La réussite en Angleterre
Le prince Nicolas Ier meurt en 1790. Son successeur, très peu versé dans la musique, congédie tout son orchestre ! Haydn est contraint de partir en retraite.
Il s’empresse d’accepter l’offre grassement rémunérée d’un impresario allemand, Johann Peter Salomon, qui l’envoie en Angleterre pour y faire jouer ses symphonies par un grand orchestre. À Mozart, qui lui fait remarquer qu’il ne parle même pas anglais, Haydn répond : « Ma langue à moi est comprise dans le monde entier ! »
L’arrivée de Haydn à Londres, le 1er janvier 1791, fit sensation, tout comme la révérence que lui tirera le prince de Galles en lui souhaitant la bienvenue à un bal donné au palais St. James. Les concerts de Haydn deviennent des événements de premier rang dans la société londonienne.
Haydn est lui-même très impressionné par l’Angleterre, notamment par le festival Haendel organisé sous le patronage de Sa Majesté en l’abbaye de Westminster. En juillet 1791, il est fait docteur honoris causa de l’université d’Oxford. La cérémonie, organisée au Sheldonian Theatre, dure trois jours !

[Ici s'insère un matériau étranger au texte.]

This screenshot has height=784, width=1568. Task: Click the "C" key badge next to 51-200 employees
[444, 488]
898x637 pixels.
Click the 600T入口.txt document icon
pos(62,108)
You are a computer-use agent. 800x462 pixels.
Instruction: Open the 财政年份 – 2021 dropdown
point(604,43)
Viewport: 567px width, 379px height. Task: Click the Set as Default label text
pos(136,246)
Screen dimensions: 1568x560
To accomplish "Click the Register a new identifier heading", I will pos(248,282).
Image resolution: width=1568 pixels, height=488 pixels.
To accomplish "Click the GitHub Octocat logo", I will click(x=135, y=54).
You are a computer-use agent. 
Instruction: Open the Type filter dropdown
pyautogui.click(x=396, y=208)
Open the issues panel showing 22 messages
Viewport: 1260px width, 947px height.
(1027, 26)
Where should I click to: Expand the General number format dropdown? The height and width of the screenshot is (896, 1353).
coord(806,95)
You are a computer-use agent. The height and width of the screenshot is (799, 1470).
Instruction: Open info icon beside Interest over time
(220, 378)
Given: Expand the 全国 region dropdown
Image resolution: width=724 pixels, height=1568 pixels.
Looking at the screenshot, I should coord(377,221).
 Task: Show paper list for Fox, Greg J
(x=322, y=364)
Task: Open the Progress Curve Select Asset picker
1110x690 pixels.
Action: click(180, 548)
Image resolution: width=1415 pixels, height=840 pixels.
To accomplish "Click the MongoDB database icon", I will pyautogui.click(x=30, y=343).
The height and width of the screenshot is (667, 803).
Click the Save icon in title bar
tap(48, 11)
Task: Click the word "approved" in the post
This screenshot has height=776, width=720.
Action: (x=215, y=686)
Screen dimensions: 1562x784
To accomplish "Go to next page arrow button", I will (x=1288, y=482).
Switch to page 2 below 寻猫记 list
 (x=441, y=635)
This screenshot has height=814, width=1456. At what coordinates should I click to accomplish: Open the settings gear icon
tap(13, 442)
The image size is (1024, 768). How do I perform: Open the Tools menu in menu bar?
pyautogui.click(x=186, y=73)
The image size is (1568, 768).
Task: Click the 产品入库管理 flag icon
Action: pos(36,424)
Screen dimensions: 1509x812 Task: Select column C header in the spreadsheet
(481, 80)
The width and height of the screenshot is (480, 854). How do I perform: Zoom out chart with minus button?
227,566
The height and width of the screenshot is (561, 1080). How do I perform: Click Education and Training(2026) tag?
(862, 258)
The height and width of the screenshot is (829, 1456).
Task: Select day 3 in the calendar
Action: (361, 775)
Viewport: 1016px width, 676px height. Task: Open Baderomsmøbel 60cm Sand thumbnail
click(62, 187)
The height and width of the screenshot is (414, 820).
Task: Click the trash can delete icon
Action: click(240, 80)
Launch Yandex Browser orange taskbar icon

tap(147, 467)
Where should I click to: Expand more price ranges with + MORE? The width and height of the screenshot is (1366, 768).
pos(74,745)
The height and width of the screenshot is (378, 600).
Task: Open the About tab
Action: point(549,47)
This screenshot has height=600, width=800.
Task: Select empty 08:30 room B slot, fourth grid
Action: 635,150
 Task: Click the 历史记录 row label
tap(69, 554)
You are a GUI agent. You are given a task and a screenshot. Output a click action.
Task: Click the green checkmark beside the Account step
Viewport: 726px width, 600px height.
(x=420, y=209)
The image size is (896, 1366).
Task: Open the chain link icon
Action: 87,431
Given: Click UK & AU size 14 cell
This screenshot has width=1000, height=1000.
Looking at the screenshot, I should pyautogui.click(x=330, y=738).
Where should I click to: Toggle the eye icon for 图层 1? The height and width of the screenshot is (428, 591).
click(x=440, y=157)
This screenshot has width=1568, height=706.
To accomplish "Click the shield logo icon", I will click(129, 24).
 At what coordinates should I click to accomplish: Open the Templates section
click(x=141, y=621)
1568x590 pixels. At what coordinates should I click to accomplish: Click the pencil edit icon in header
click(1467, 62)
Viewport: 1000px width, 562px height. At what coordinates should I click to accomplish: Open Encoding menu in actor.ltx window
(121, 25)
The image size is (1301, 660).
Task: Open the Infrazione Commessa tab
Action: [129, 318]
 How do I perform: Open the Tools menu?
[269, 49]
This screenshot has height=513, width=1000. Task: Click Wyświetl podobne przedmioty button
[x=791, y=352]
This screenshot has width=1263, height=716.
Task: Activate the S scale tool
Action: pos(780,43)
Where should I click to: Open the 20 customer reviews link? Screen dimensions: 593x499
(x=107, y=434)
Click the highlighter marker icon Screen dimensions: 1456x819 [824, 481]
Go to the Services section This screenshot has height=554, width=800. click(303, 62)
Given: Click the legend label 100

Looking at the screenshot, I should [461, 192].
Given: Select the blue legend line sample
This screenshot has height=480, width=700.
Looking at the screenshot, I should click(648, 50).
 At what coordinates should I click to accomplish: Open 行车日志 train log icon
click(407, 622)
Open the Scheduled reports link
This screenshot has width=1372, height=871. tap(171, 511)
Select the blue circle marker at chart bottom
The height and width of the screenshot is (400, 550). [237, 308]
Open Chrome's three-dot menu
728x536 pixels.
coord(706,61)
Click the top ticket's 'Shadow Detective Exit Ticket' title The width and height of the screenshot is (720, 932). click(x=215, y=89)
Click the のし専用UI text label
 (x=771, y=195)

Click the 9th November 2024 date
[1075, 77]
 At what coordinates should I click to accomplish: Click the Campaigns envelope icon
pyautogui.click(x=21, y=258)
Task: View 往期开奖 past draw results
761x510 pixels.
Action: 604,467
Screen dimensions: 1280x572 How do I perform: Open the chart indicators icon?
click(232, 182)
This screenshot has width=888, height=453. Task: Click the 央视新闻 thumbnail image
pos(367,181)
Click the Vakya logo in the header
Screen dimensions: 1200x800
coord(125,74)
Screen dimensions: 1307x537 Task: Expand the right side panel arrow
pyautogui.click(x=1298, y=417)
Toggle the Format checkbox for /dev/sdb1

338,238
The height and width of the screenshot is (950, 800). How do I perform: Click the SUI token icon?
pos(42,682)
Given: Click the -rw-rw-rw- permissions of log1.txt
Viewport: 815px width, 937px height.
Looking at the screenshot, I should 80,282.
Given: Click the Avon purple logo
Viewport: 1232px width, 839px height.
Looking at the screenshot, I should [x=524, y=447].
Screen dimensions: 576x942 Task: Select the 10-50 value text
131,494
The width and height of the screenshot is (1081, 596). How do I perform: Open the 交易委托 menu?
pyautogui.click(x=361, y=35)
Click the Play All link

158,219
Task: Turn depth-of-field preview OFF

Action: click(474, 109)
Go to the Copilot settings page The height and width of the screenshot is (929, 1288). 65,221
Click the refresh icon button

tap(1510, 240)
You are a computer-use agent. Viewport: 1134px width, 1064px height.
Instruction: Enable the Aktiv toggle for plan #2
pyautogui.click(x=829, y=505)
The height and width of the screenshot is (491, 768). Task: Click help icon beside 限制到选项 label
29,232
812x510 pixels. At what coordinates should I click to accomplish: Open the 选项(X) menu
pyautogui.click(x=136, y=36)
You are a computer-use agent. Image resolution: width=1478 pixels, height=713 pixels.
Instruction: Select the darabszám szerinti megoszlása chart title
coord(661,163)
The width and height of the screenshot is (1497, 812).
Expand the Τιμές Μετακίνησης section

Ce n’est qu’à la fin juin 1792 que Haydn quitte la Grande-Bretagne, après deux tournées de concerts triomphales. Faisant escale à Bonn, il y rencontre un jeune musicien très doué, Ludwig van Beethoven (1770-1827).
En 1793, Haydn achète une maison des faubourgs de Vienne (Obere Windmühle/Kleine Steingasse 73, l’actuelle Haydnhaus, dans la Haydngasse), qu’il habitera à partir de 1797. C’est ici que seront créés deux grands oratorios, La Création et Les Saisons.
En janvier 1794, Haydn fait un second séjour en Angleterre, à nouveau couronné d’un immense succès. La Symphonie militaire, sa symphonie la plus populaire à l’époque, y est créée. Lors de ses deux séjours à Londres, Haydn aura composé 250 œuvres, suffisamment pour passer à la postérité !
Haydn obtient officiellement l’accès aux concerts du roi d’Angleterre George III (1738-1820), à qui il est présenté à cette occasion par le régent et prince George de Galles (1762-1830). Le roi et la reine Charlotte essaient de le convaincre de prolonger son séjour en Angleterre, allant jusqu’à lui offrir de loger à Windsor. Mais le compositeur préfère regagner le continent.